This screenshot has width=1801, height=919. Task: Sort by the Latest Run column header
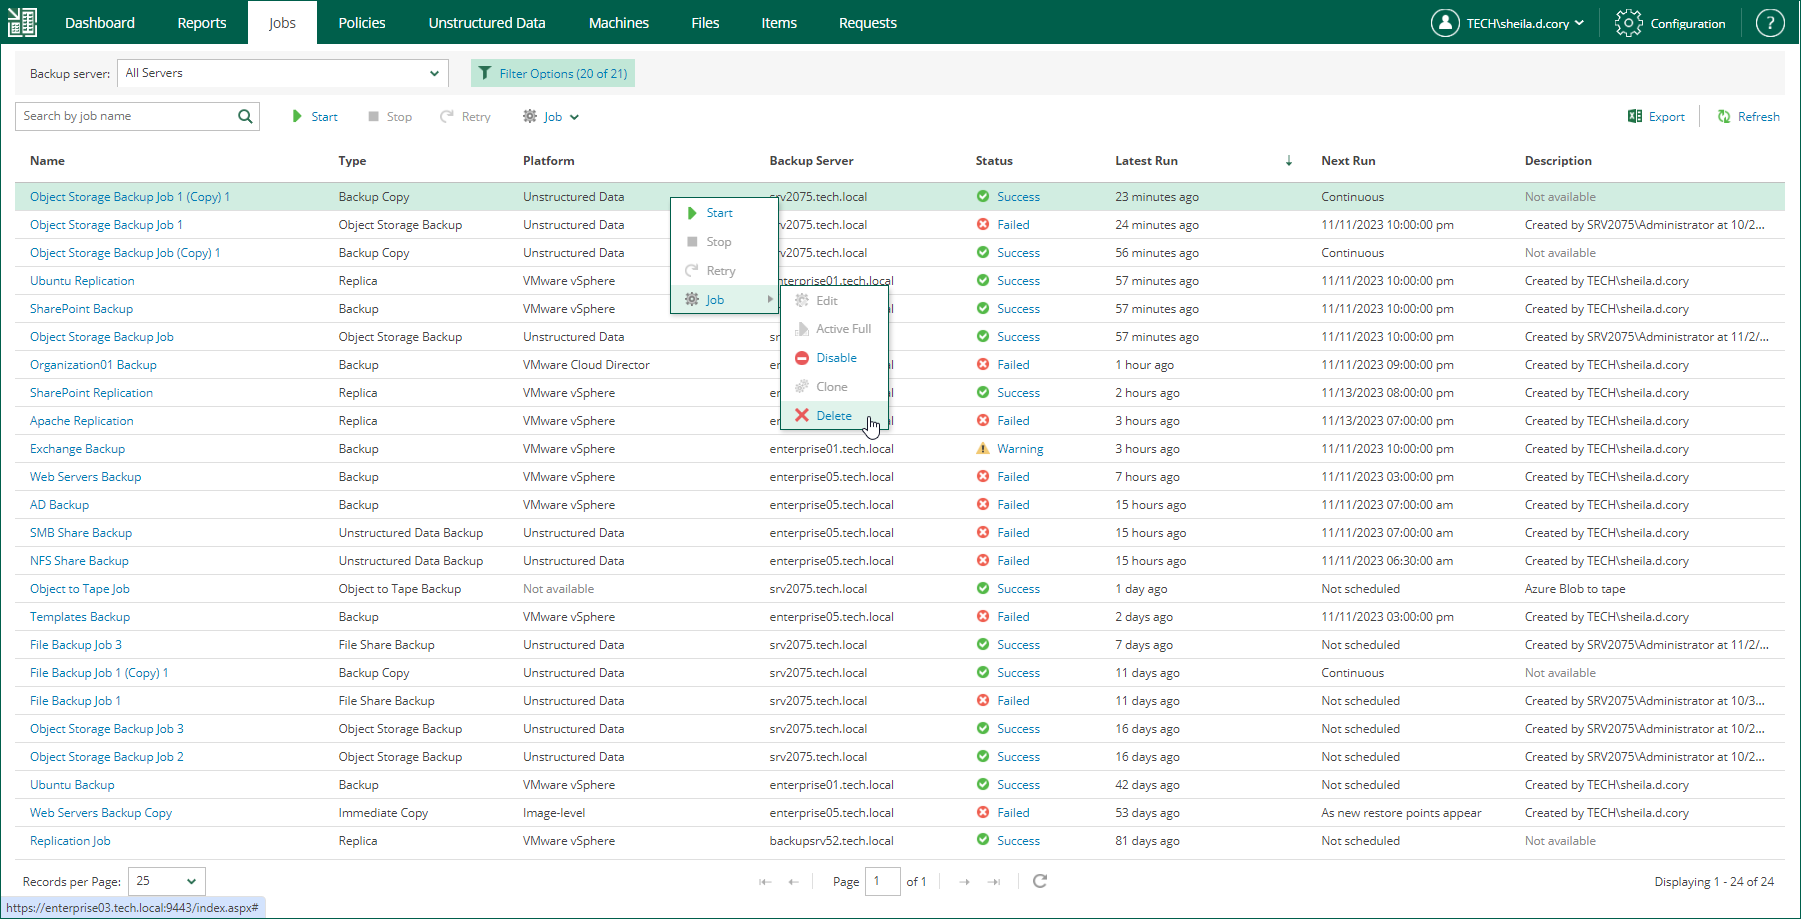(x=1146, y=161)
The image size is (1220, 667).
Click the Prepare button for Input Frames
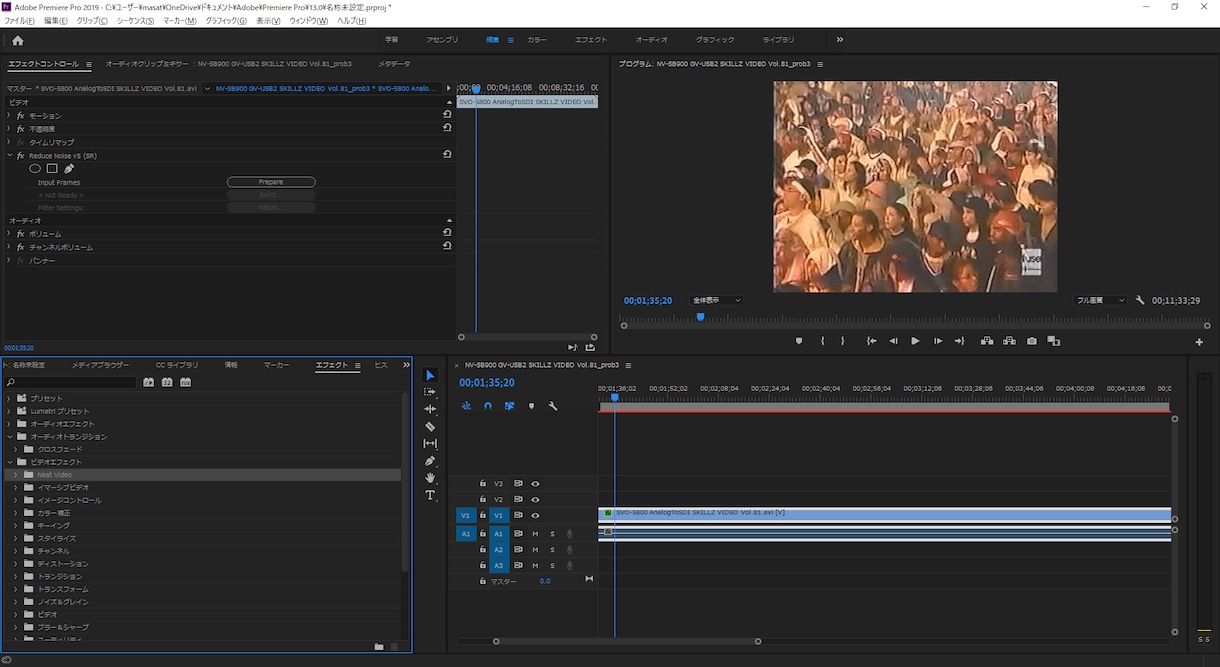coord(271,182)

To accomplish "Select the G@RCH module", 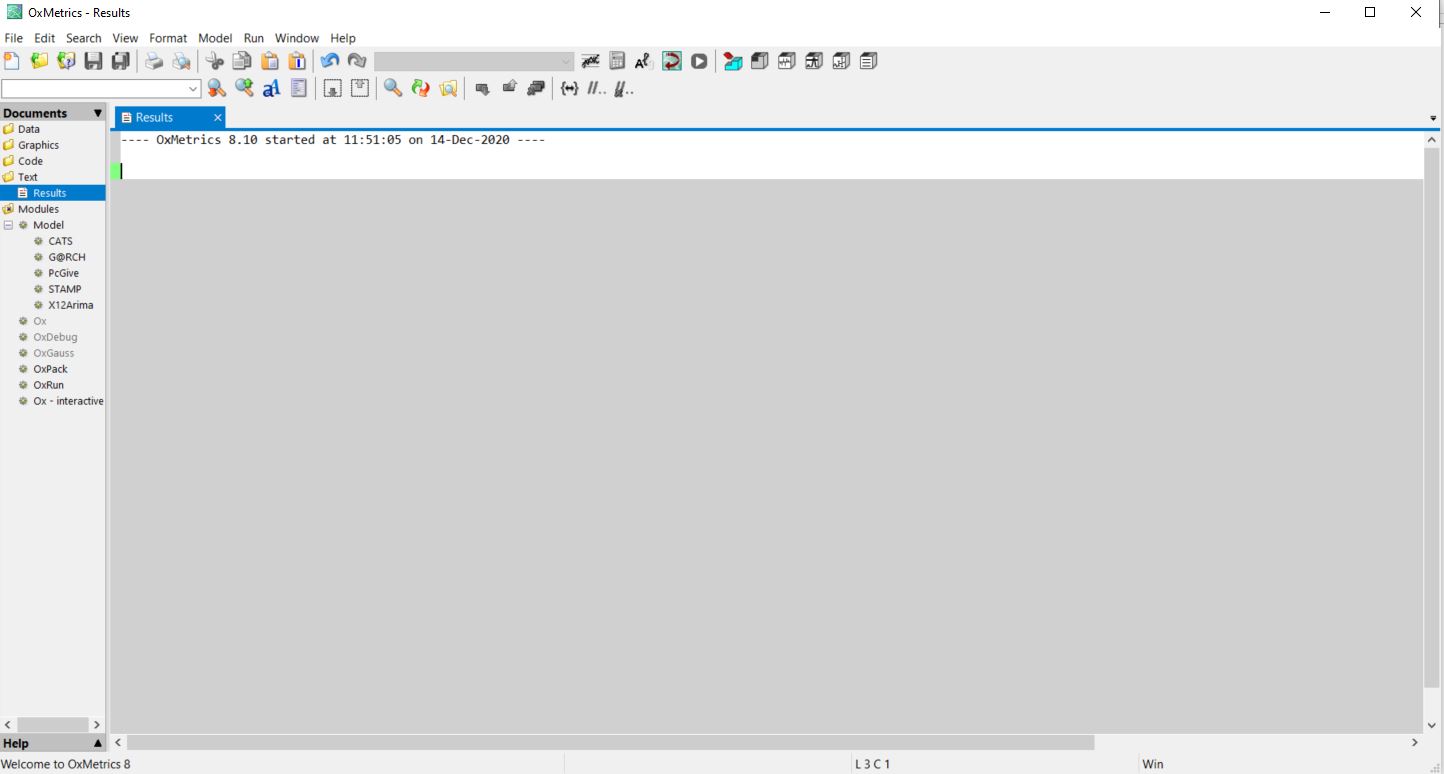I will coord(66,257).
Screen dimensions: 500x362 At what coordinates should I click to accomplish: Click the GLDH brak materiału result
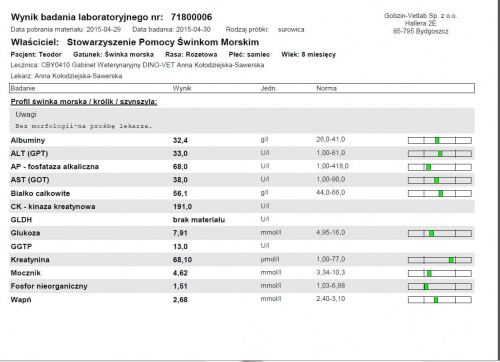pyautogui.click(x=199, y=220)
# # #
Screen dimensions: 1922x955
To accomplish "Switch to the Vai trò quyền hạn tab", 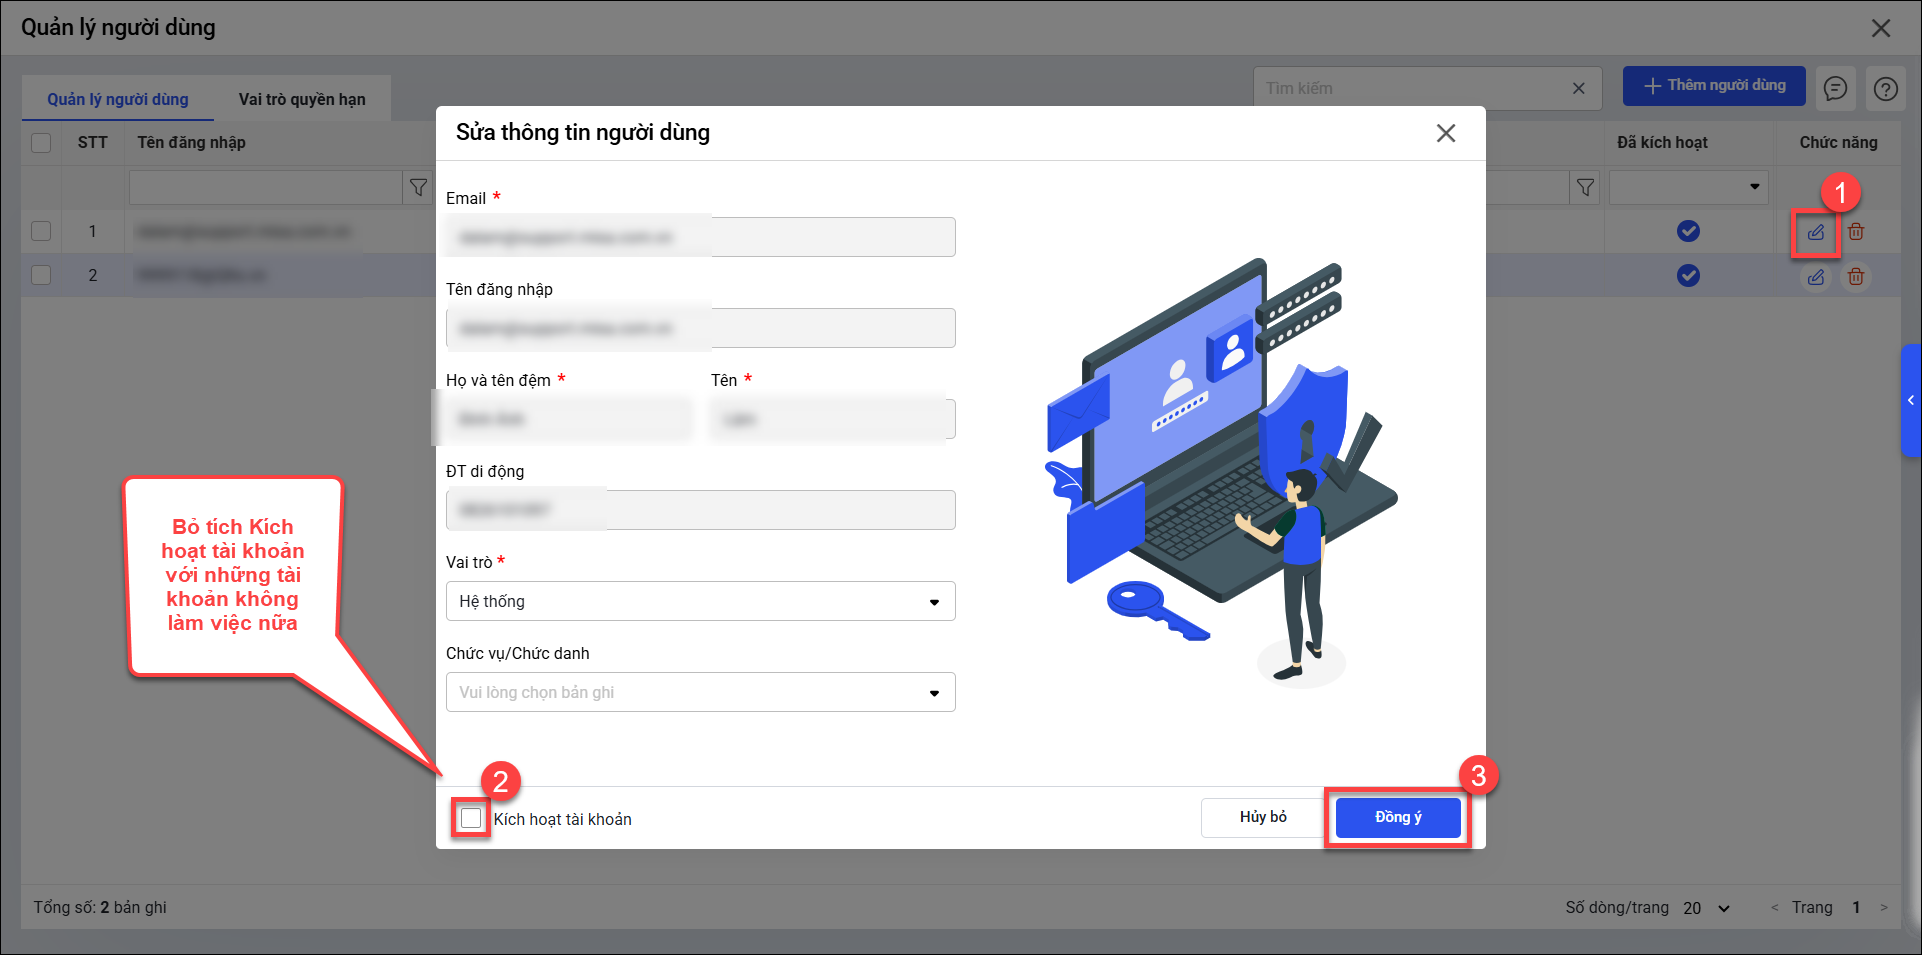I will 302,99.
# # #
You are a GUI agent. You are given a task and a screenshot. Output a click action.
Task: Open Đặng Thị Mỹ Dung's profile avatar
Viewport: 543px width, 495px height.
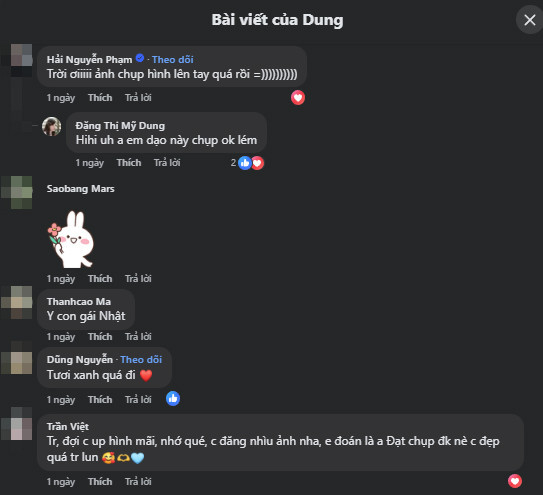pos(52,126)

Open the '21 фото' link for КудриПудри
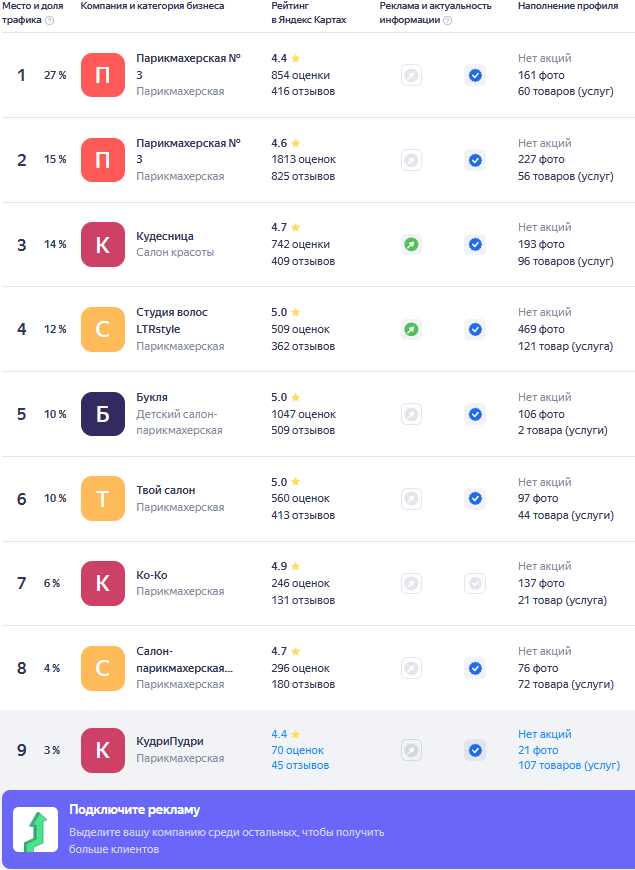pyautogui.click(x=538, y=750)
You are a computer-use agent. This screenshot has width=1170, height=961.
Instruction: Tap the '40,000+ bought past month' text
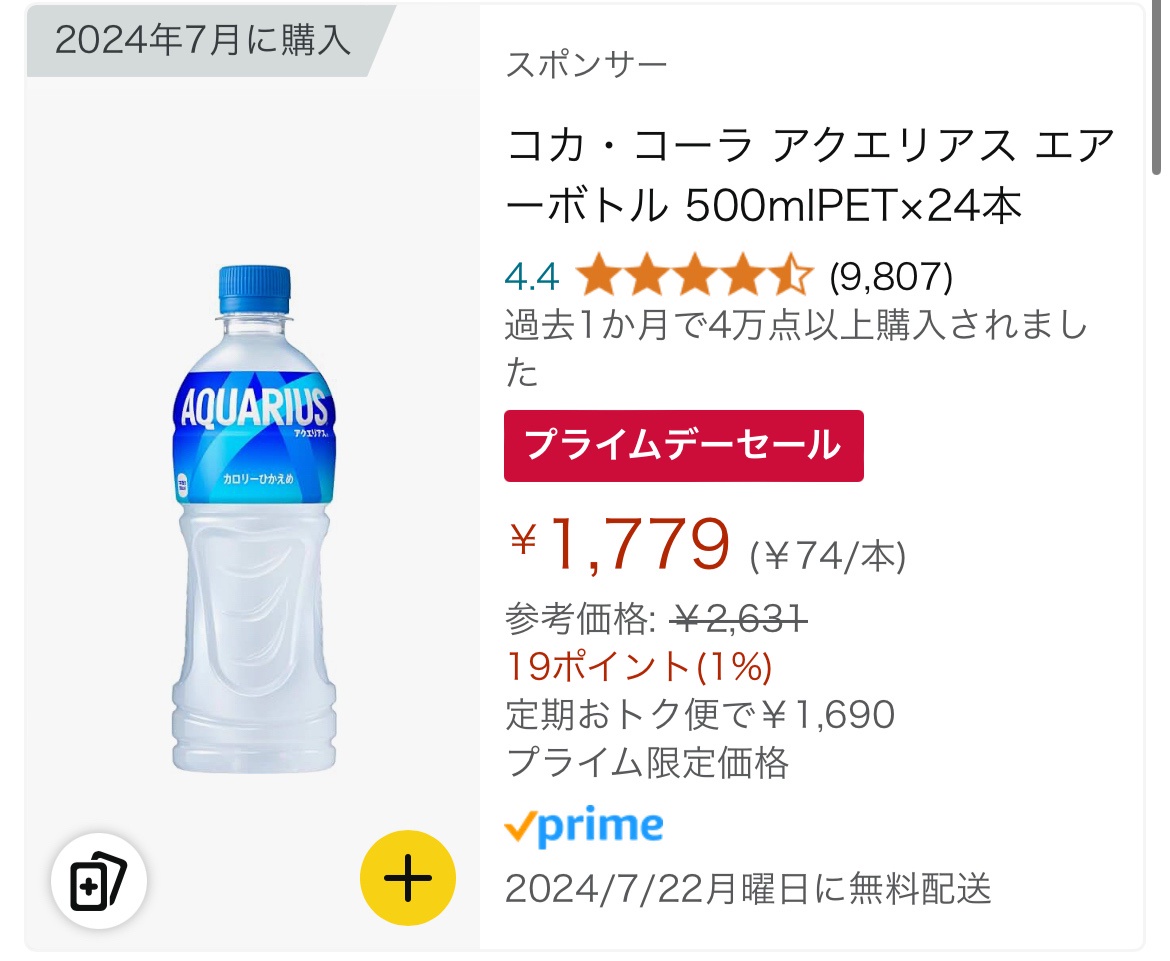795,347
# # #
● **What is expected**
Should a line in the material contain "agent", copy it.

● **Reply to the exercise**
You are a GUI agent. You are given a task and a screenshot. Output a click action.
You are a computer-use agent. This screenshot has width=1170, height=961.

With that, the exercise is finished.